» WHAT YOU NEED TO DO
Where the string "computer" occurs in a line of the entries below, copy that line.

Dataset excerpts:
<<<<

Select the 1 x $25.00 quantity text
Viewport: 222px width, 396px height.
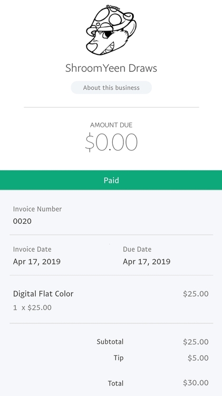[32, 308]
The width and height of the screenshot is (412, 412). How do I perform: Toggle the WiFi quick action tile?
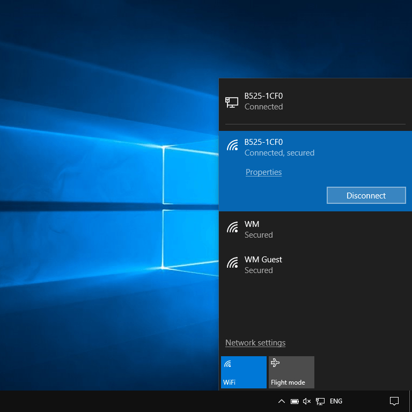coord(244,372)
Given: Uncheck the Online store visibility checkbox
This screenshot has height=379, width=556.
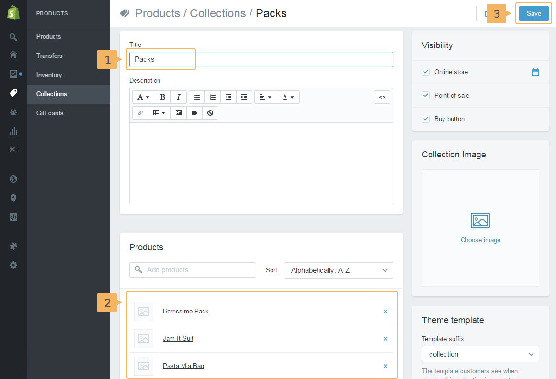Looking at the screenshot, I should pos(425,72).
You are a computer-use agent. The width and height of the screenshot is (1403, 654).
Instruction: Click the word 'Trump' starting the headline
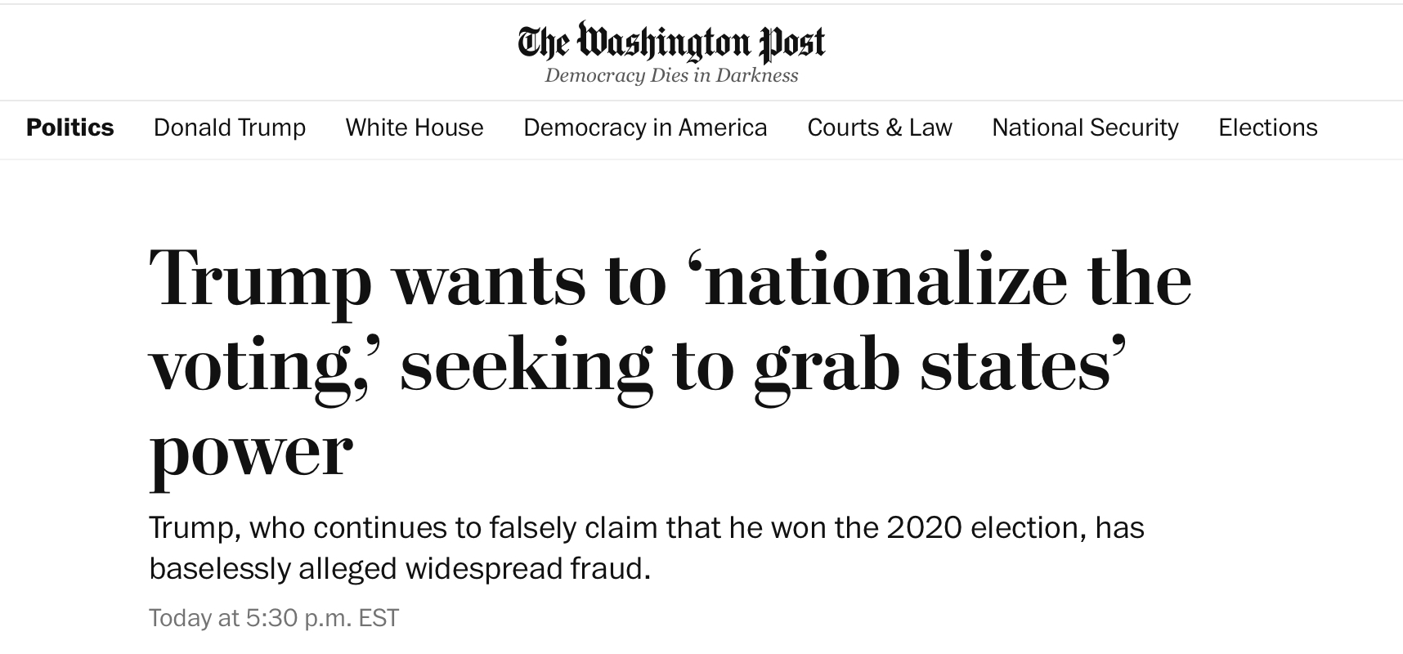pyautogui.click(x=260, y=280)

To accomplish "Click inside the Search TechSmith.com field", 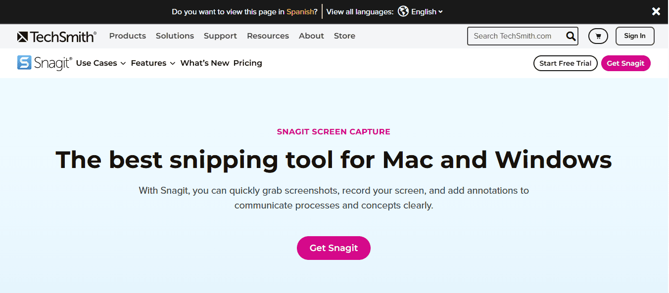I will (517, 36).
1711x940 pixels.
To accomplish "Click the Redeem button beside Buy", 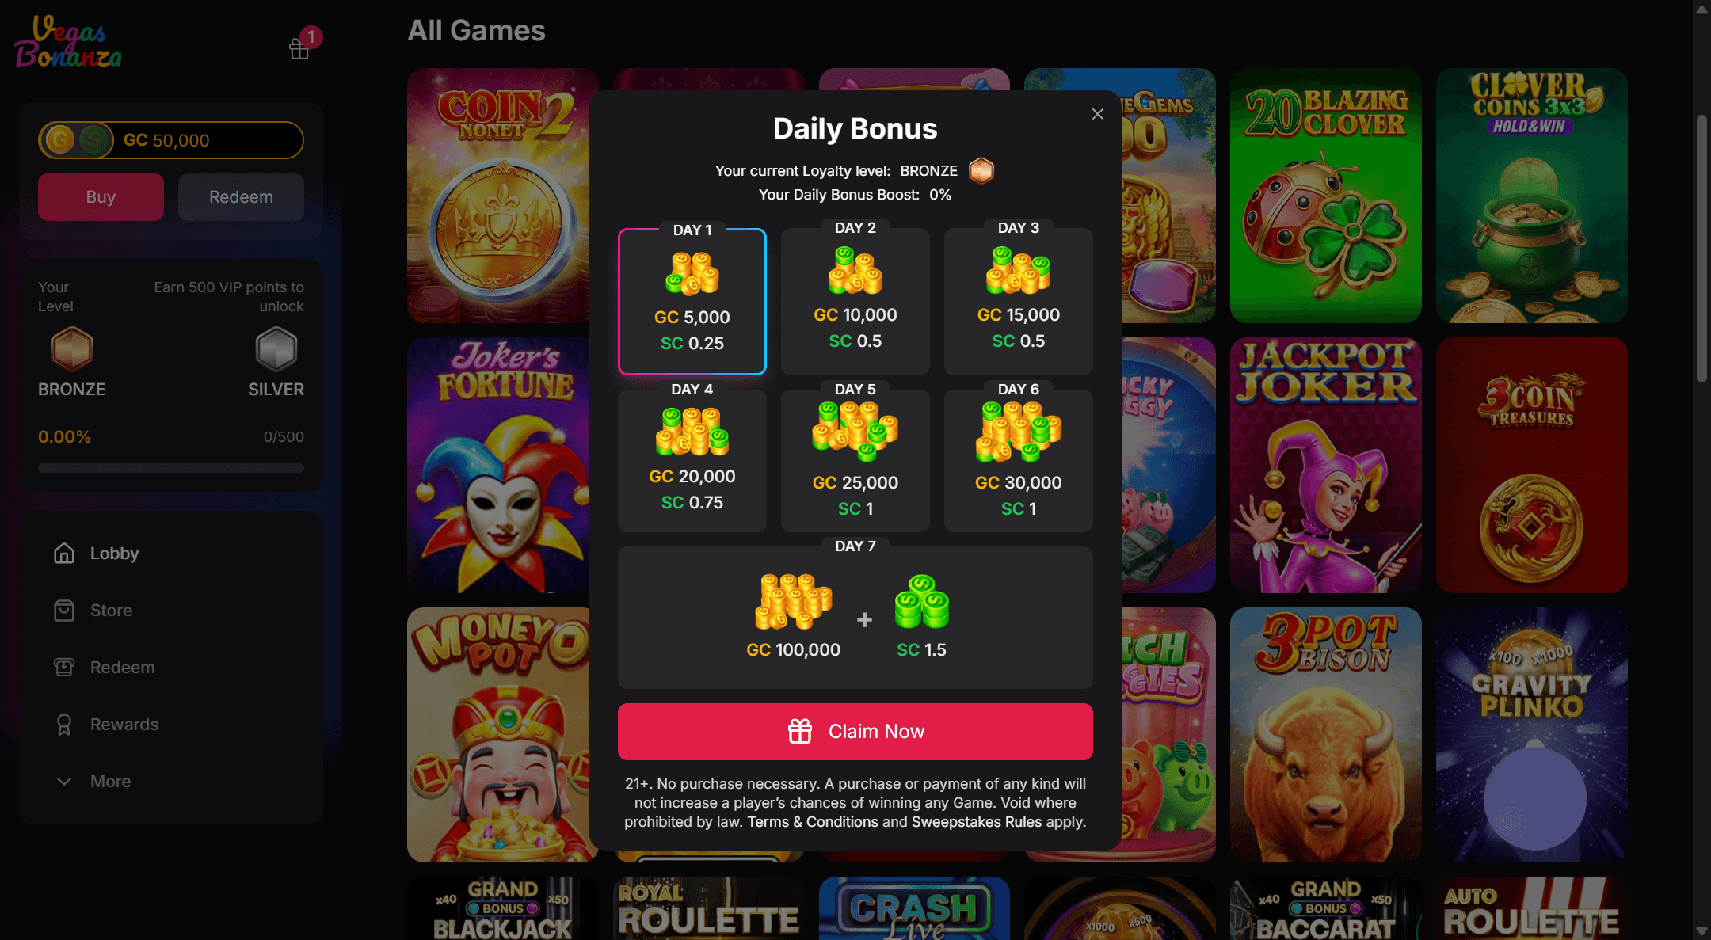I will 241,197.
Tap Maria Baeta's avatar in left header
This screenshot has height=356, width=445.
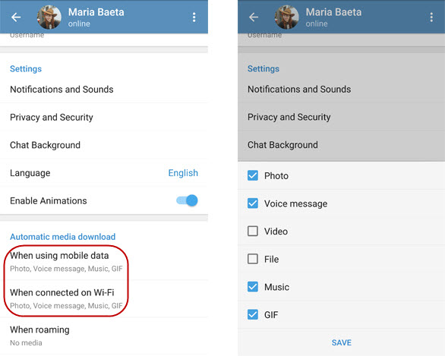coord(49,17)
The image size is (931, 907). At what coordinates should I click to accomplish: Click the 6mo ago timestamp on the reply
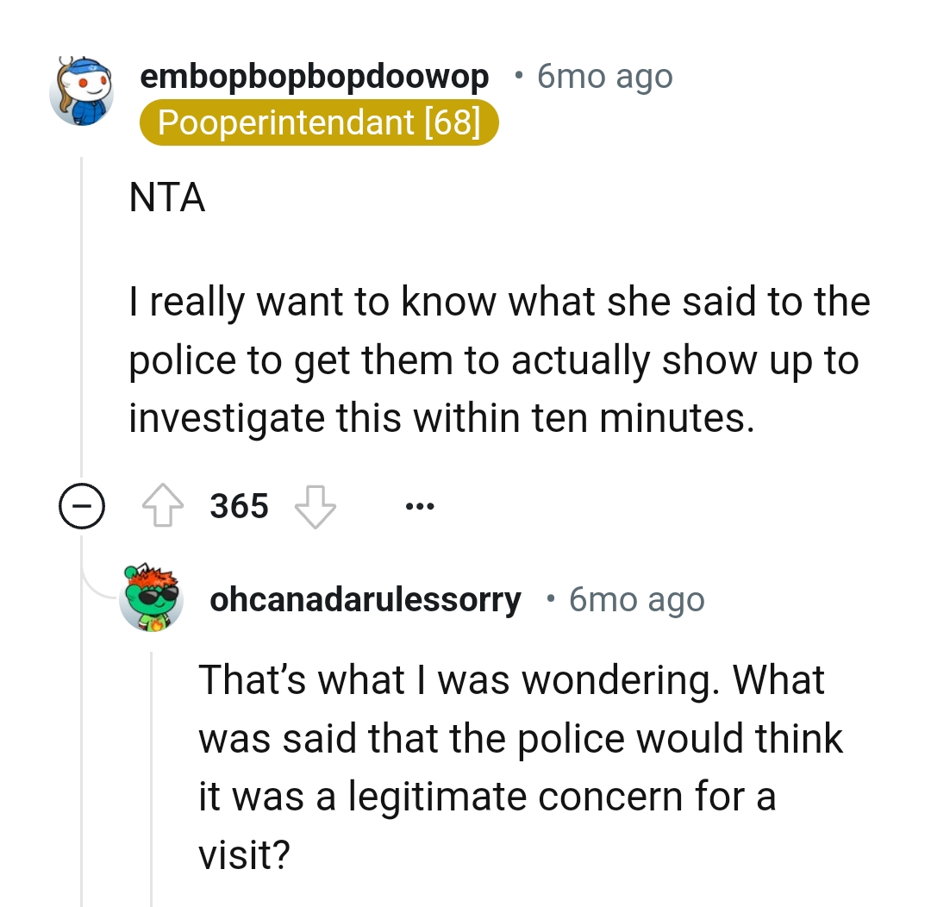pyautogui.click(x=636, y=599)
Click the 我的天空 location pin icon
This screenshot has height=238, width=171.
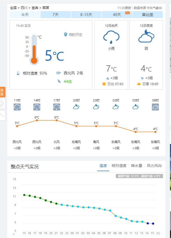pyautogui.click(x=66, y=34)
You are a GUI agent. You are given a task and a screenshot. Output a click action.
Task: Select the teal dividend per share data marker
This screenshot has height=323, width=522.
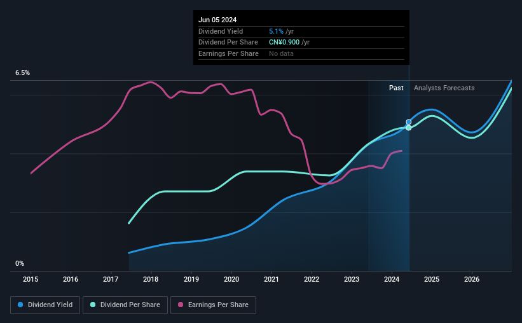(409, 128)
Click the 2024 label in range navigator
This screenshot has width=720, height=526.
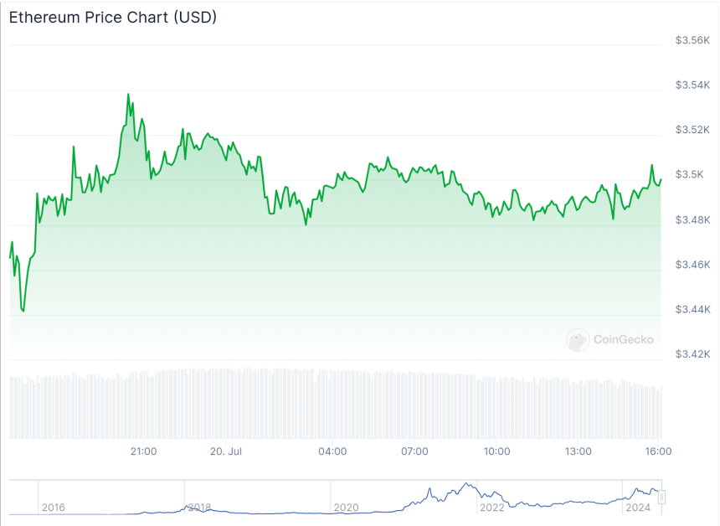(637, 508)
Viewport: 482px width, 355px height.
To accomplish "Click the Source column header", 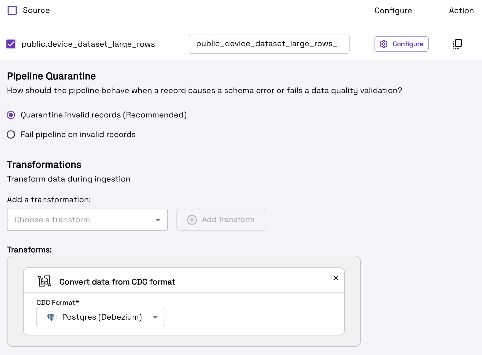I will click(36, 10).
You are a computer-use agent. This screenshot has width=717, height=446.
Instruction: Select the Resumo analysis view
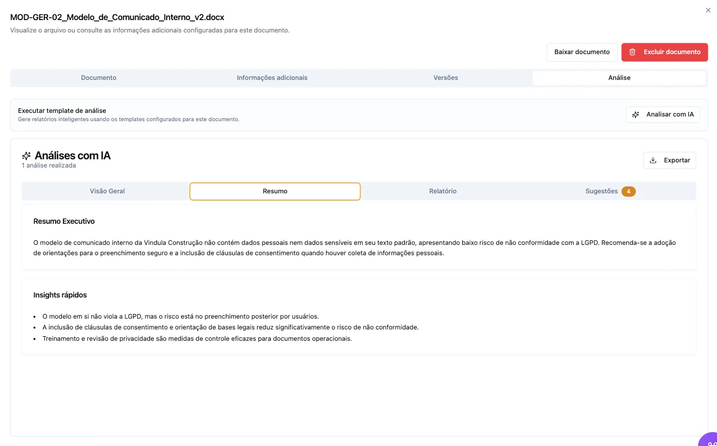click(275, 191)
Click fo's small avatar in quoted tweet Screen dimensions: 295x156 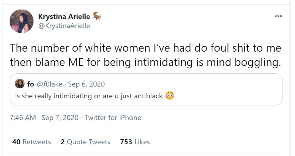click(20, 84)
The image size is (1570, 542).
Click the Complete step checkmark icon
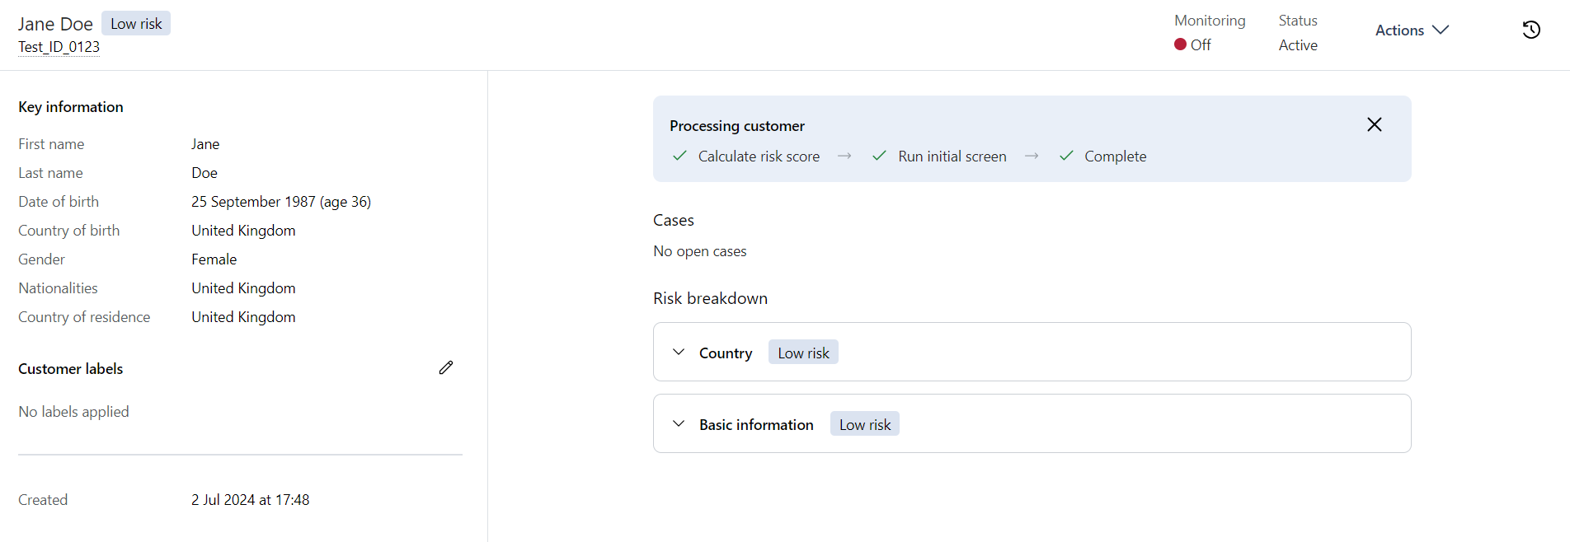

>>>>

» SOLUTION
You are a computer-use agent. The width and height of the screenshot is (1403, 654).
You are a computer-use agent. This screenshot has width=717, height=446.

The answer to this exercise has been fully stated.